__DIRECTION__. Update the records below, changing every "How do I perform" to "How should I perform" and keeping all other text as it is.

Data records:
--
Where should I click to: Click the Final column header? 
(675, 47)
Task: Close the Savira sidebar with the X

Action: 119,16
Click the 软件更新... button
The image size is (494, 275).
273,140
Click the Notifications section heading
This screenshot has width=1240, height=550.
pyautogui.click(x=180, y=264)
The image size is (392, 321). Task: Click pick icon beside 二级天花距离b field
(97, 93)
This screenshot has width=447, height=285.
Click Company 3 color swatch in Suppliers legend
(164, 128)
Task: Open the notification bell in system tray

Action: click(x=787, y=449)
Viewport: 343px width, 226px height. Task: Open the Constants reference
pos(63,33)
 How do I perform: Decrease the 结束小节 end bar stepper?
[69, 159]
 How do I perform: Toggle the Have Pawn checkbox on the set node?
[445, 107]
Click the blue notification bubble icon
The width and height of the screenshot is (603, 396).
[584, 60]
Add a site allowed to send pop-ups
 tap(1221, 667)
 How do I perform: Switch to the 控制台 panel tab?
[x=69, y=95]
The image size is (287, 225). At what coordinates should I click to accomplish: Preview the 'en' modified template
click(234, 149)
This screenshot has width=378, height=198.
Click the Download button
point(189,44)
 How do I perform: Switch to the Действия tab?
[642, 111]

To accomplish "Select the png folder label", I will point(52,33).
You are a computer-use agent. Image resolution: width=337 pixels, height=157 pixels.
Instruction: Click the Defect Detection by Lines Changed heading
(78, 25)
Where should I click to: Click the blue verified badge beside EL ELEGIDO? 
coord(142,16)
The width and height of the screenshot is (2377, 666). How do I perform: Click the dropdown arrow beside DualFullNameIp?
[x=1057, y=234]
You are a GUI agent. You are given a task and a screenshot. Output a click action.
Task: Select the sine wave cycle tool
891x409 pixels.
--
__WRITTEN REPLY__.
Where should I click to: Click the Final column header? 
(675, 47)
Task: Close the Savira sidebar with the X

Action: 119,16
Click the 软件更新... button
The image size is (494, 275).
273,140
Click the Notifications section heading
This screenshot has width=1240, height=550.
pyautogui.click(x=180, y=264)
The image size is (392, 321). Task: Click pick icon beside 二级天花距离b field
(97, 93)
This screenshot has width=447, height=285.
Click Company 3 color swatch in Suppliers legend
(164, 128)
Task: Open the notification bell in system tray

Action: click(x=787, y=449)
Viewport: 343px width, 226px height. Task: Open the Constants reference
pos(63,33)
 How should I perform: Decrease the 结束小节 end bar stepper?
[69, 159]
 How should I perform: Toggle the Have Pawn checkbox on the set node?
[445, 107]
Click the blue notification bubble icon
The width and height of the screenshot is (603, 396).
[584, 60]
Add a site allowed to send pop-ups
 tap(1221, 667)
 How should I perform: Switch to the 控制台 panel tab?
[x=69, y=95]
The image size is (287, 225). At what coordinates should I click to accomplish: Preview the 'en' modified template
click(234, 149)
This screenshot has width=378, height=198.
Click the Download button
point(189,44)
 How should I perform: Switch to the Действия tab?
[642, 111]

To accomplish "Select the png folder label", I will point(52,33).
You are a computer-use agent. Image resolution: width=337 pixels, height=157 pixels.
Instruction: Click the Defect Detection by Lines Changed heading
(78, 25)
Where should I click to: Click the blue verified badge beside EL ELEGIDO? 
coord(142,16)
The width and height of the screenshot is (2377, 666). How should I perform: Click the dropdown arrow beside DualFullNameIp?
[x=1057, y=234]
You are a GUI agent. You are given a task and a screenshot. Output a click action.
Task: Select the sine wave cycle tool
891x409 pixels.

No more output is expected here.